Estimar a Cercanías
Leo Anna Karenina en el andén de la estación de paseo de Gràcia. Son las nueve de la noche y acaban de anunciar una demora indefinida del tren que debe retirarme, durante un rato limitado, de esta ciudad donde cada día se me hace más difícil vivir. Julio ha tenido algo amable, con algunas lluvias y menos calor que otros años; incluso se anuncia que el gobierno catalán recibirá más de mil millones para la mejora y el traspaso de Cercanías; pero la crueldad siempre encuentra la manera de abrirse camino y han sido los turistas, este año más temprano, llenando el metro, las calles -y el alma, el pensamiento, he llegado a decirme algunas mañanas.
Si digo que leo Anna Karenina es por el tema de los trenes, no por hacer gala. De hecho, llego a la novela en busca de respuestas en un período de pocas certezas vitales, quiero decir que tiene más que ver con la necesidad de aferrarme a alguna verdad que se alargue que con la intención de presumir de que soy lector de Tolstoi, pero éste es otro tema.

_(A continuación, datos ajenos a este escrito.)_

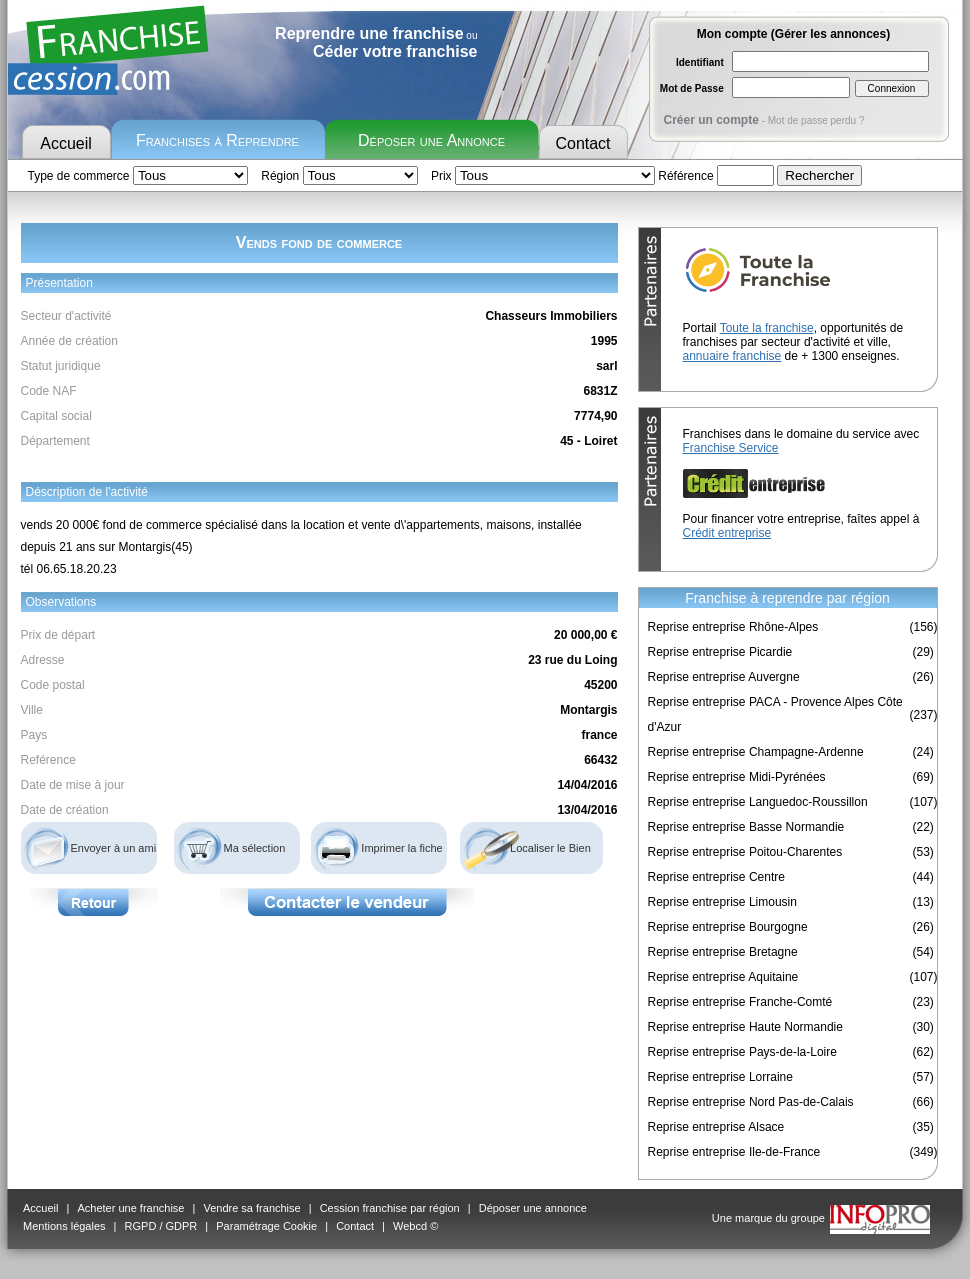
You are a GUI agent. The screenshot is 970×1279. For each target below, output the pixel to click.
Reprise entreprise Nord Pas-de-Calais (751, 1102)
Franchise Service (731, 448)
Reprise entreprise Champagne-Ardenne (756, 752)
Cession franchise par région (390, 1208)
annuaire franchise (732, 356)
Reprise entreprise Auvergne (724, 677)
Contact (582, 143)
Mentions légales (64, 1226)
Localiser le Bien (550, 848)
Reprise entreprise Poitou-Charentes (745, 852)
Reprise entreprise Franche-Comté (740, 1002)
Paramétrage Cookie (266, 1226)
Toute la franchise (767, 328)
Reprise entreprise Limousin (722, 902)
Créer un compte (711, 120)
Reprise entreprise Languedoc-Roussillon (758, 802)
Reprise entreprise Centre (716, 877)
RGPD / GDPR (161, 1226)
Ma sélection (255, 848)
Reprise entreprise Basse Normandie (746, 827)
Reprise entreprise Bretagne (723, 952)
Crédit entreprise (727, 533)
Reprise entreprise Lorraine (720, 1077)
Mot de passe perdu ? (816, 120)
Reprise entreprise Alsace (716, 1127)
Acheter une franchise (130, 1208)
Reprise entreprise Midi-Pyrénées (737, 777)
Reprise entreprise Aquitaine (723, 977)
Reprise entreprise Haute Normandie (745, 1027)
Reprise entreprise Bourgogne (728, 927)
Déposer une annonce (533, 1208)
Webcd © (415, 1226)
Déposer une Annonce (431, 140)
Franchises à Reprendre (217, 140)
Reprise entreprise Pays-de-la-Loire (742, 1052)
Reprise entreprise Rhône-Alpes (733, 627)
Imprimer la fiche (401, 848)
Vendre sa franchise (251, 1208)
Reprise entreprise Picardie (720, 652)
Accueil (66, 143)
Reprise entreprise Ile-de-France (734, 1152)
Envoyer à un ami (114, 848)
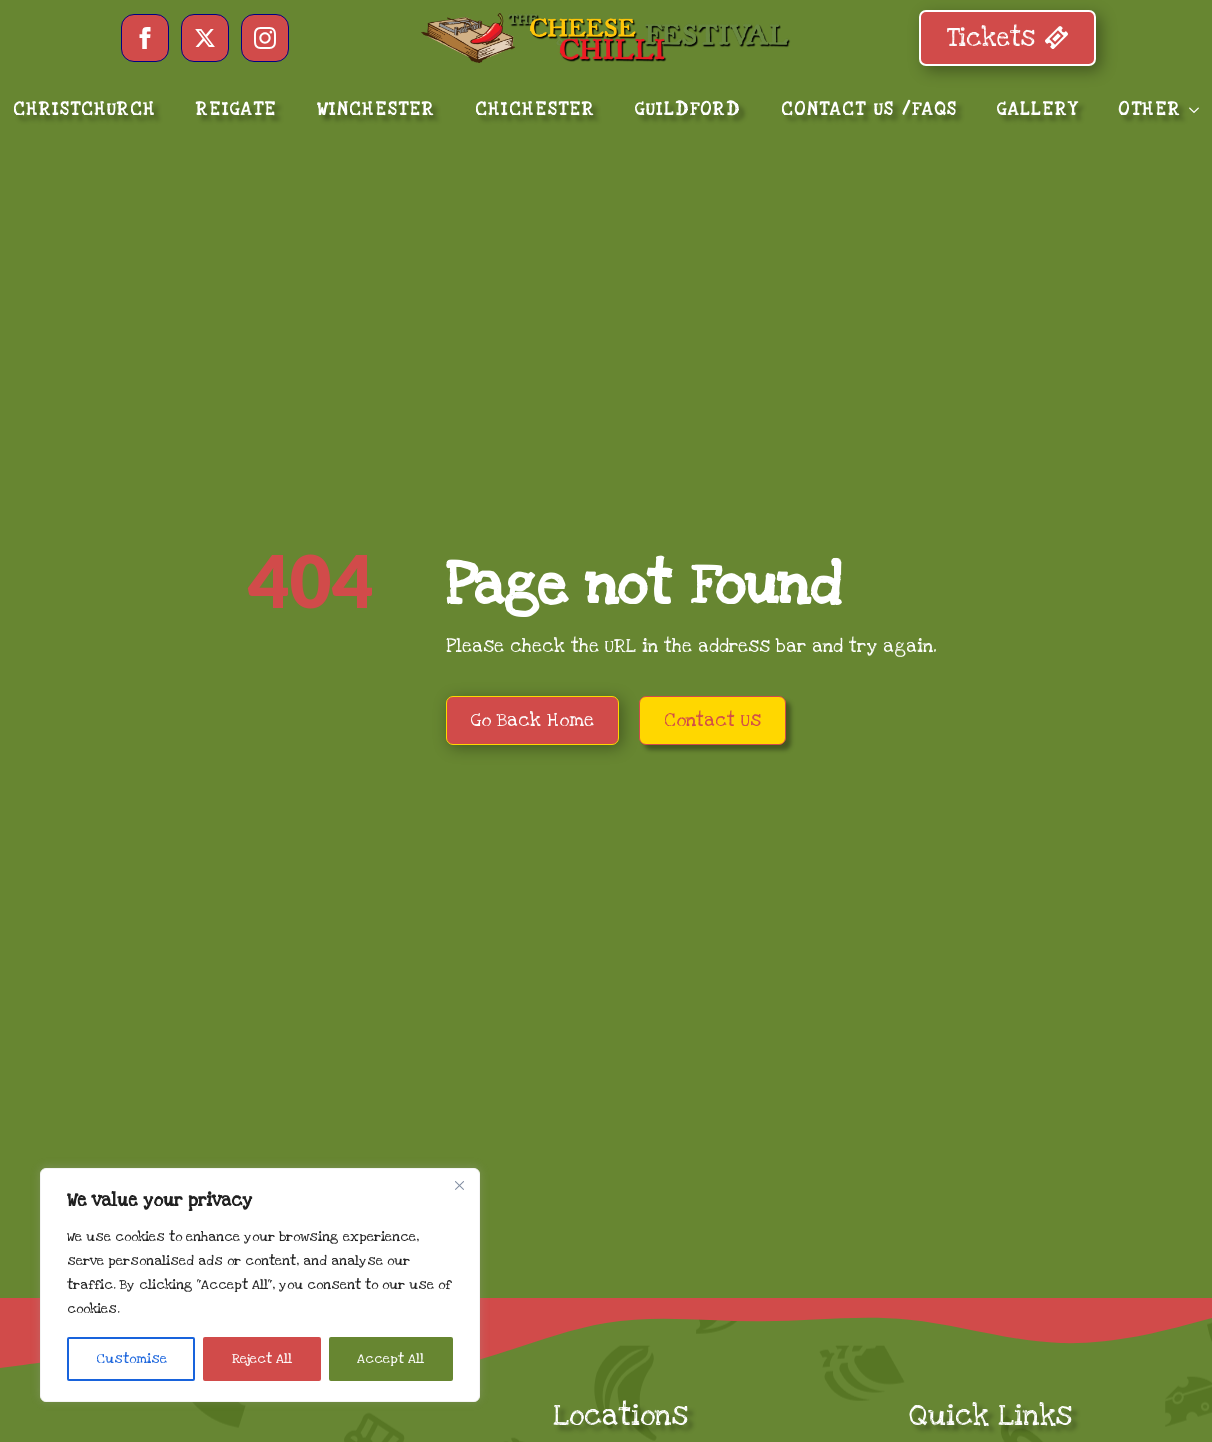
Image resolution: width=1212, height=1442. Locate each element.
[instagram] (265, 38)
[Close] (459, 1185)
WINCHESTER (376, 109)
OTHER (1149, 109)
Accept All (390, 1359)
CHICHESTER (535, 109)
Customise (131, 1359)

Vuelvo a los trenes: en la estación de Nikolevski, en el norte de Moscú, Anna y Vronski se conocen. Ella es una mujer casada. De él se espera que se prometa en breve con una tal Kitty. Sin embargo, el amor hace de las suyas e imanta los dos corazones en un hechizo que ya no tiene frenada y empieza aquí el entramado de todo. En una de las primeras escenas de la novela, aparecen los hijos de Arkadievich, el hermano de Anna, jugando con una caja que imita un tren –premonición del peligro que implica jugar con lo que no debería jugarse . En otra escena, Vronski persigue a Anna y sube al mismo tren que le aleja de Moscú, cuando ella intenta huir del deseo desviado, impropio. Y en otra, al final de la novela, Anna Karenina, tomada por la infidelidad terrible, incapaz de redirigir el amor mentiroso y atormentada por las discusiones con el amante, se lanza a la vía del tren. Aquí todavía no he llegado, pero el desenlace trágico de Anna trasciende el libro y es, como sólo lo consiguen las novelas canónicas que desafían el paso del tiempo, una imagen que ha tomado vida fuera del texto: la de la pasión desenfrenada, indecible, incontrolable, y la de sus consecuencias funestas.
Pensaba que tardaría mucho, en llegar a este mítico final, pero el tren de ayer también lo demoraron y, después de noventa minutos de espera, reprogramaban el momento de la salida: me paso horas leyendo sentado en el andén de esta maldita estación. Los trenes de la Rusia del siglo XIX me acompañan mientras espero trenes del siglo XXI que no lleguen.
Dicen que los trenes tienen un simbolismo importantísimo en la obra de Tolstoi. Existe, por un lado, la transformación social y económica que implicó la conexión entre San Petersburgo y Moscú: acortar distancias, mezclar ciudades e ideologías. Existe, por otra parte, la transformación emocional de la gente que testimonió este cambio: la vida toma una forma diferente cuando lo lejano, inalcanzable, se hace cercano. Y está, claro, la materia del corazón: ¿acaso los trenes son una alegoría del deseo, como el tranvía de Tennessee Williams, veloz y peligroso al mismo tiempo?
Quién sabe si esto es cierto o no. Si algo pienso, y disculpad el salto olímpico, es que unos trenes que funcionan son símbolo de una comunidad que se quiere unida, que valora todas las partes del territorio y ama cada palmo de tierra que lo conforma. Poderse mover bien va más allá de lo práctico y pragmático, y tiene que ver con la creencia de que vivir significa estar conectados y que, disculpad el segundo salto olímpico, una persona de Barcelona y una de Tarragona se podrán querer porque el tren romperá la distancia física (muy salvable, todo sea dicho) y los corazones, como el de Anna y el de Vronski, separados entre Moscú y San Petersburgo, se encontrarán. Y esto, aquí, no lo tenemos.
Nos queda, es cierto, escribir las novelas de la desconexión, de la demora y de la espera: de todo lo que ocurre cuando parece que no ocurra nada. Del tiempo perdido y de lo que dejamos de hacer cuando sabemos que, probablemente, el tren que esperamos no llegará. De las fronteras emocionales que separan un país mal conectado, el nuestro: ¿tener una red de trenes lamentable puede influir en que alguien de Barcelona piense en Tarragona como una ciudad lejana, territorio hostil? Y, claro, de la materia del corazón cuando sabemos que ese amor nuestro, en el tren, no lo podremos encontrar. Pero quizá en el andén sí. Cruzamos los dedos. Y abrimos bien los ojos.